What the task asks » Convert every row below into a Markdown table with the columns "Number" and "Line". Skip blank lines.

Extracted information »

= = =

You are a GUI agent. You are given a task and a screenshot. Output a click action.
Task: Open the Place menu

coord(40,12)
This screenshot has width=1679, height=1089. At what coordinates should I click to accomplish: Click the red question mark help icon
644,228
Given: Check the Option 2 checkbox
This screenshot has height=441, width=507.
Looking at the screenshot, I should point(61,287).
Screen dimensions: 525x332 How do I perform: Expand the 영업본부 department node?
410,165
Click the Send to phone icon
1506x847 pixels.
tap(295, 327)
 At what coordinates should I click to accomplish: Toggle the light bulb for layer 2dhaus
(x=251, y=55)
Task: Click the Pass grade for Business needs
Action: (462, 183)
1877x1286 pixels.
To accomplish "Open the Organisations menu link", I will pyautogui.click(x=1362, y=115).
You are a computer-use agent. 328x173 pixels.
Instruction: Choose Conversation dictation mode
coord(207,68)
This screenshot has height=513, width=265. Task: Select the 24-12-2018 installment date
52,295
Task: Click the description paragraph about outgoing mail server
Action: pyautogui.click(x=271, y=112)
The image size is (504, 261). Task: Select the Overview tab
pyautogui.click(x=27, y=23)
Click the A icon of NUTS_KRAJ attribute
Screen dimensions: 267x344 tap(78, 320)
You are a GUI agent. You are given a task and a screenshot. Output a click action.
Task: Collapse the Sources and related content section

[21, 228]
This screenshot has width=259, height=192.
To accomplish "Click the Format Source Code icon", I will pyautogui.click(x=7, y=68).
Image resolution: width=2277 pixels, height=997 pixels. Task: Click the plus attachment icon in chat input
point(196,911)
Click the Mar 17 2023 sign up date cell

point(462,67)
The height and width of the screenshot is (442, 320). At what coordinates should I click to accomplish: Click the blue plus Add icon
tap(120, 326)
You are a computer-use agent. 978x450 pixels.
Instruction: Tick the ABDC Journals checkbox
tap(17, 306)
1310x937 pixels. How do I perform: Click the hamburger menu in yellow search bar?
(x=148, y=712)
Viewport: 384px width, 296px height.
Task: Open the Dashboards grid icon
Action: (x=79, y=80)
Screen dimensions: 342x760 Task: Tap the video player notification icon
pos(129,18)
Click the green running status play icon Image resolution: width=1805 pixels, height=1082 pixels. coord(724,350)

= = =

Solution »
| Number | Line |
|---|---|
| 1 | You are a GUI agent. You are given a task and a screenshot. Output a click action. |
| 2 | Task: Open the Place menu |
| 3 | coord(40,12) |
| 4 | This screenshot has width=1679, height=1089. At what coordinates should I click to accomplish: Click the red question mark help icon |
| 5 | 644,228 |
| 6 | Given: Check the Option 2 checkbox |
| 7 | This screenshot has height=441, width=507. |
| 8 | Looking at the screenshot, I should point(61,287). |
| 9 | Screen dimensions: 525x332 How do I perform: Expand the 영업본부 department node? |
| 10 | 410,165 |
| 11 | Click the Send to phone icon |
| 12 | 1506x847 pixels. |
| 13 | tap(295, 327) |
| 14 |  At what coordinates should I click to accomplish: Toggle the light bulb for layer 2dhaus |
| 15 | (x=251, y=55) |
| 16 | Task: Click the Pass grade for Business needs |
| 17 | Action: (462, 183) |
| 18 | 1877x1286 pixels. |
| 19 | To accomplish "Open the Organisations menu link", I will pyautogui.click(x=1362, y=115). |
| 20 | You are a computer-use agent. 328x173 pixels. |
| 21 | Instruction: Choose Conversation dictation mode |
| 22 | coord(207,68) |
| 23 | This screenshot has height=513, width=265. Task: Select the 24-12-2018 installment date |
| 24 | 52,295 |
| 25 | Task: Click the description paragraph about outgoing mail server |
| 26 | Action: pyautogui.click(x=271, y=112) |
| 27 | The image size is (504, 261). Task: Select the Overview tab |
| 28 | pyautogui.click(x=27, y=23) |
| 29 | Click the A icon of NUTS_KRAJ attribute |
| 30 | Screen dimensions: 267x344 tap(78, 320) |
| 31 | You are a GUI agent. You are given a task and a screenshot. Output a click action. |
| 32 | Task: Collapse the Sources and related content section |
| 33 | [21, 228] |
| 34 | This screenshot has width=259, height=192. |
| 35 | To accomplish "Click the Format Source Code icon", I will pyautogui.click(x=7, y=68). |
| 36 | Image resolution: width=2277 pixels, height=997 pixels. Task: Click the plus attachment icon in chat input |
| 37 | point(196,911) |
| 38 | Click the Mar 17 2023 sign up date cell |
| 39 | point(462,67) |
| 40 | The height and width of the screenshot is (442, 320). At what coordinates should I click to accomplish: Click the blue plus Add icon |
| 41 | tap(120, 326) |
| 42 | You are a computer-use agent. 978x450 pixels. |
| 43 | Instruction: Tick the ABDC Journals checkbox |
| 44 | tap(17, 306) |
| 45 | 1310x937 pixels. How do I perform: Click the hamburger menu in yellow search bar? |
| 46 | (x=148, y=712) |
| 47 | Viewport: 384px width, 296px height. |
| 48 | Task: Open the Dashboards grid icon |
| 49 | Action: (x=79, y=80) |
| 50 | Screen dimensions: 342x760 Task: Tap the video player notification icon |
| 51 | pos(129,18) |
| 52 | Click the green running status play icon Image resolution: width=1805 pixels, height=1082 pixels. coord(724,350) |